Not only was Hungary ranked quite high on free trade in 2023, they were ranked higher than the US, as they have been for most of the past decade:

While the EFW data is generally only available with a significant lag, and therefore only through 2023 in the chart above, they did provide a special update for the US in mid-2025, given the radical changes in trade policies by the second Trump administration. That’s the blue dot you see floating down below with a score of 7.4. While that isn’t the final ranking for 2025 (they still don’t have the scores for 2024!), it gives an indication of roughly where the US will land in 2025, making it much less free trading than Hungary.

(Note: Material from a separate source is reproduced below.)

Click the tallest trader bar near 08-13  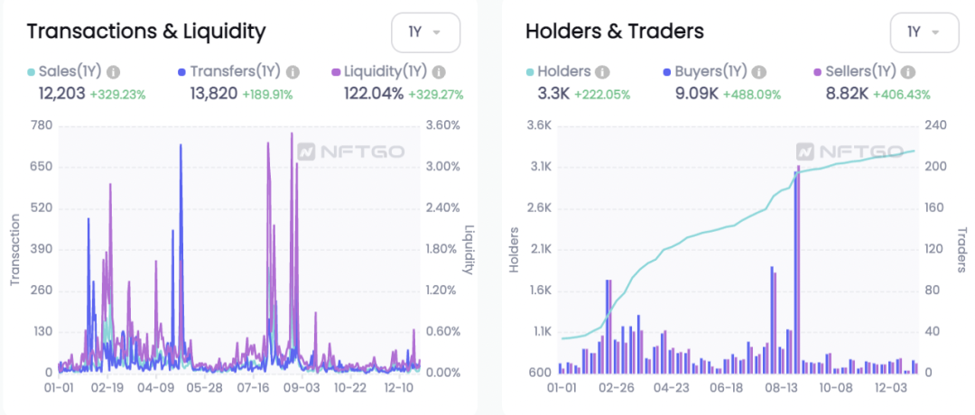point(796,271)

The EFW Area 4 score includes not just tariff rates, but also non-tariff barriers to trade, as well as capital controls and labor movement. What if we only focus on the tariff sub-score, since this is the part of trade policy Trump has altered the most?

On tariff policy alone, there wasn’t much difference between the US and Hungary in 2023 (indeed, if we look solely at tariff rates, the US was slightly better, with an average rate of 3.3% compared with 5.0% in Hungary). But with the radical change in rates in 2025, Fraser estimates that the US will drop significantly, giving it one of the highest average tariff rates in the world. This would be a massive difference between Hungary and the US on trade policy. We’ll have to wait for the complete data before making a final judgement, and indeed given that average tariff rates have changed more than 50 times under the second Trump administration already, it’s not even clear what our score will be for 2025. But it will almost certainly be worse than Hungary.